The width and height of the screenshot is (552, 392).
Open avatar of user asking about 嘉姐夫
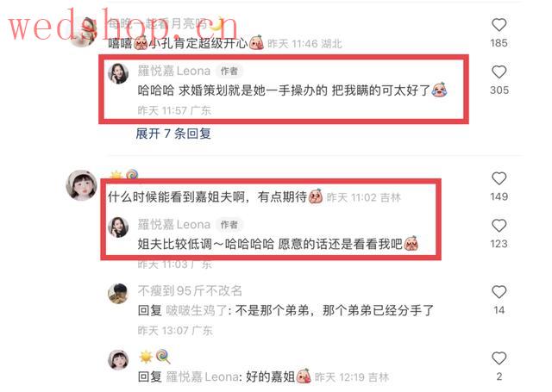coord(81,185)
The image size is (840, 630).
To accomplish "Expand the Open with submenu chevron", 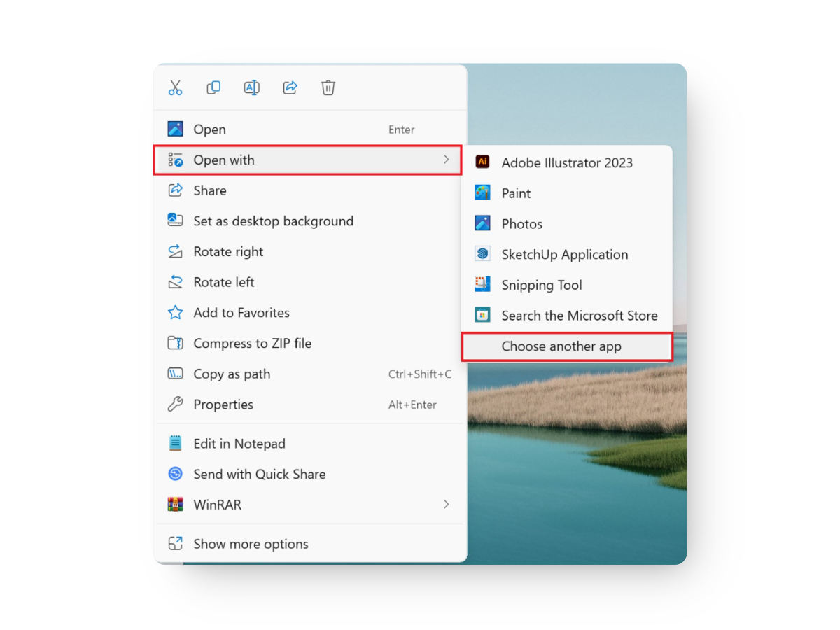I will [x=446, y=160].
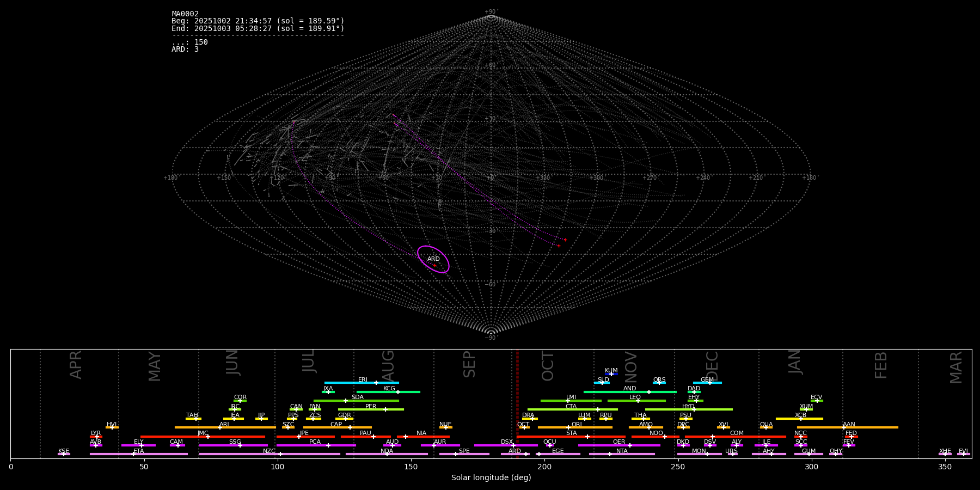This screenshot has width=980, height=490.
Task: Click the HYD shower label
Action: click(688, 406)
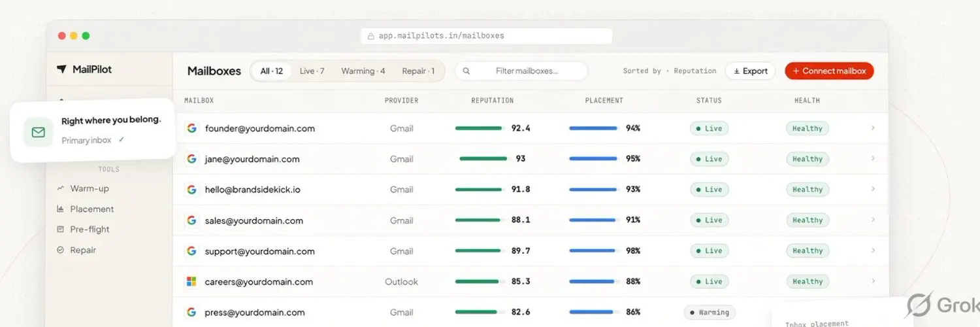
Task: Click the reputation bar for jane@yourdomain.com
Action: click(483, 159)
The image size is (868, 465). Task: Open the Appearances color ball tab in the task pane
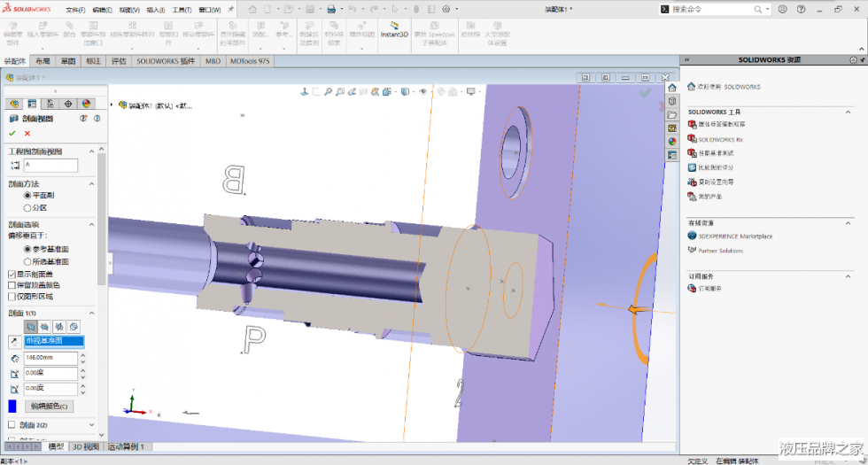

Requirement:
Which lines of the listing contain the string "image"? Copy each of them.

Response to this task:
The image size is (840, 630).
The image size is (868, 465). Task: Open the Appearances color ball tab in the task pane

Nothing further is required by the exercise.